Die Geschichte sollte so gestaltet sein, dass es genügend Spielraum für die eigene Fantasie gibt. So hat das Kind die Möglichkeit, sich eine eigene Fantasiewelt zu erschaffen und für einen gewissen Zeitraum der Realität zu entfliehen.

Ein gutes Beispiel für eine Fantasiereise finden Sie im nachfolgenden Video:

3.5. Atemübungen

Kind entspannt bei einer Atemübung

Atemübungen für Kinder sind eine gute Möglichkeit, dem Nachwuchs beizubringen, mit Stress effektiv umzugehen.

Entspannung für Kinder kann auch durch Atemübungen erlangt werden. Atemübungen können  vor allem aufgedrehte Kinder zur Ruhe bringen.

Das Ziel liegt darin, tief in den Bauch zu atmen und die ganze Luft in einem Schwung aus der Lunge heraufzubefördern. Die Atmung wird sehr bewusst durchgeführt, was wiederum zu einer Form der Entspannung führt.

Wichtig ist am Anfang, dass die Atemübung in einer ruhigen und angenehmen Atmosphäre geübt wird. Nehmen Sie sich viel Zeit und zeigen Sie Ihrem Kind, wie es richtig geht.

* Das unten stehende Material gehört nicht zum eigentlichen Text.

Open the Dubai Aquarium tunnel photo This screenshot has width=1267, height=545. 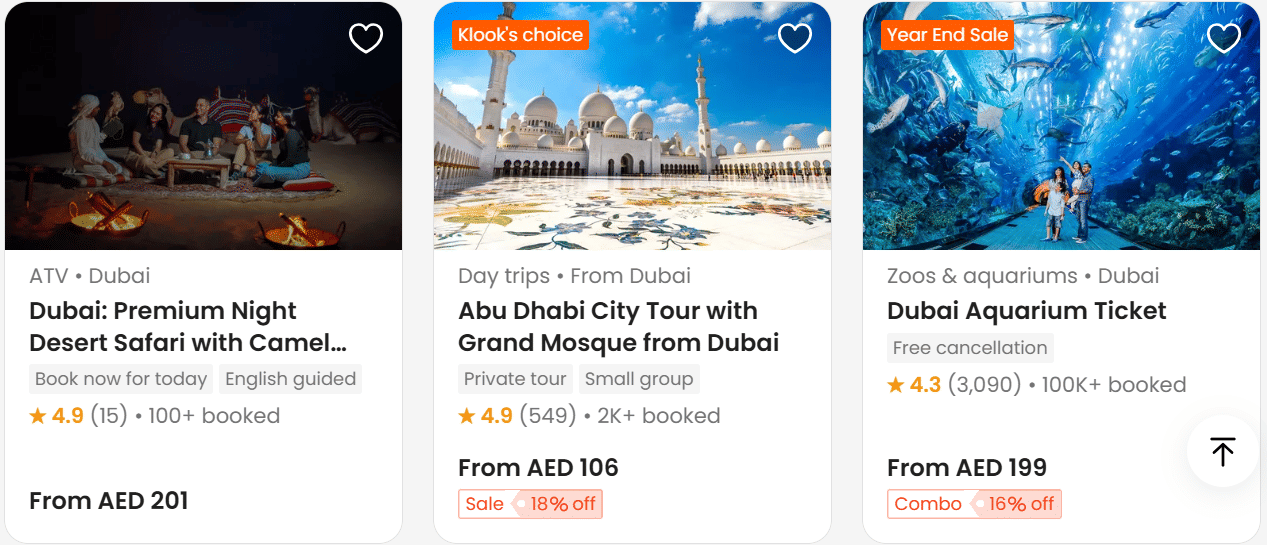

Mit dieser Übung lernen Kinder, sich in stressigen Situationen zu beruhigen. Vorteilhaft bei dieser Übung ist, dass sie nicht viel Zeit in Anspruch nimmt und eigentlich überall durchführbar ist.

Bei kleineren Kindern kann die Übung mit einem Kuscheltier durchgeführt werden. Platzieren Sie das Plüschtier auf dem Bauch des Kindes. Nun muss der Nachwuchs versuchen, durch seine Atmung das Kuscheltier auf dem Bauch in Bewegung zu bringen.

Etwas geübtere Kinder können beginnend bei den Atemübungen auch eine Meditation vollführen und in den Alltag eingliedern.